The Kerslake Commission (2023). The Kerslake Commission 2023: Turning the Tide on Rising Homelessness and Rough Sleeping'. Av
Walker, R. & Chase, E. (2013). Separating the sheep from the goats: Tackling poverty in Britain over four centuries. In Gubrium, E., Pelissery, S. and Lodemel, I. (eds) The Shame of It: Global Perspectives on Anti-Poverty Policies. Bristol: Policy Press, pp 133–56.
Noughty politics
Kayleigh Laughlin, MSc student at The Open University, unravels the impact of crime statistics on millennials.
'The most reliable crime statistics – those crimes actually recorded by the police – show that crime in England and Wales has risen by almost 850,000 in the last five years. While burglary and car crime have fallen gun crime has doubled; robbery has gone up by more than half; and most damning of all, violent crime has increased by 83 per cent. Last year it hit the one million mark for the first time ever. That is 3,000 violent crimes every day – and more than a hundred violent crimes every hour.' – Conservative Leader Michael Howard's speech, Middlesborough, 2004
Provocative? Yes. Frightening? Also, yes. True? Not quite. With statistics such as these, would it be any wonder that millennials – coming of age in 2004, and often accused of having a fear of everything – may have developed a chronic fear of crime?

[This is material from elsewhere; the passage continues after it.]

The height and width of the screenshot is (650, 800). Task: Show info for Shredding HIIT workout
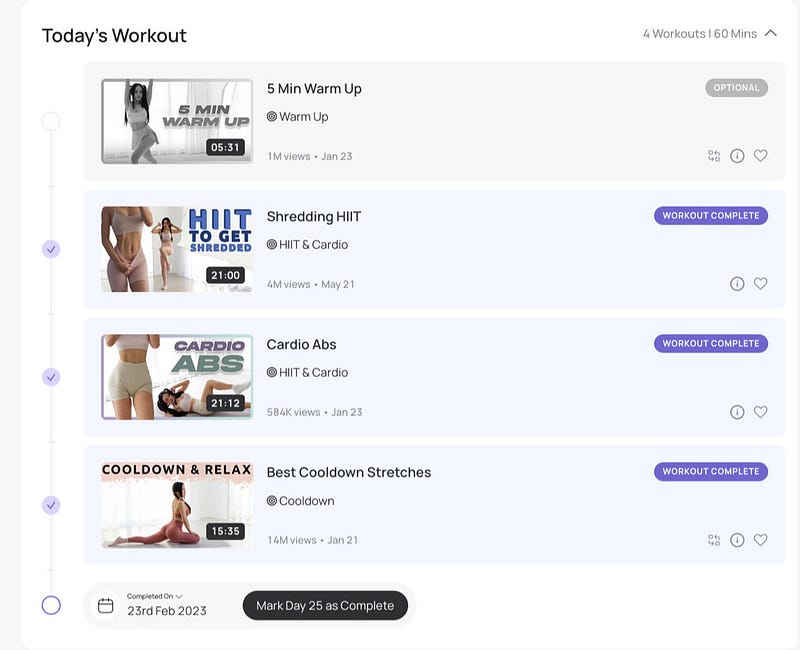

Of course, fear of crime is not exclusive to this generation: each has had its own tailor-made sense of victimhood shaped by the political landscape of the time. But whilst Michael Howard's use of figures is certainly convincing, the reality was that crime was on a downward trajectory, having fallen consistently since 1995.
The British Crime Survey of 2004/05 stated that violent crime had decreased by 11 per cent compared with the previous year and yes, whilst it might be true that the recorded violent crime saw a 7 per cent increase, this figure is not a reliable one. It is widely accepted that the British Crime Survey (now the Crime Survey for England and Wales) is a more reliable representation of violent crime due to the inconsistent and discretionary nature of police recording.
Coupled with the introduction of the National Crime Recording Standards in 2002, how reliable was the 'most reliable' information provided by the leader of the opposition and former Home Secretary? It is of little doubt that such an inflammatory review of the state of crime in Britain helped fuel the fire of Penal Populism synonymous with New Labour, and curated a demand for punitive responses from the British public. This reinforced the belief that if New Labour's rallying cry is to be 'tough on crime', then even Howard must be right.
In a moment of bipartisan alignment, in the same year as Howard's speech, newly appointed Home Secretary David Blunkett played his hand by launching the Prolific and Priority Offenders Strategy and declaring that 'a hard core of just 5,000 offenders commit one million crimes each year' putting local communities in peril.
This new punitiveness painted a picture of hooded youths and binge drinkers occupying spaces where young millennials walk to school and spend their Saturdays. Since then, Millennials have lived in a perpetual cycle of political warfare; the war on terror, the war on drugs, the war on gangs, fuelled by politicians' fetish for big numbers. Arguably, the psychological result has been a generation of over-cautious, suspicious, sceptical, and anxious 30-somethings, apprehensive for the next criminal epidemic.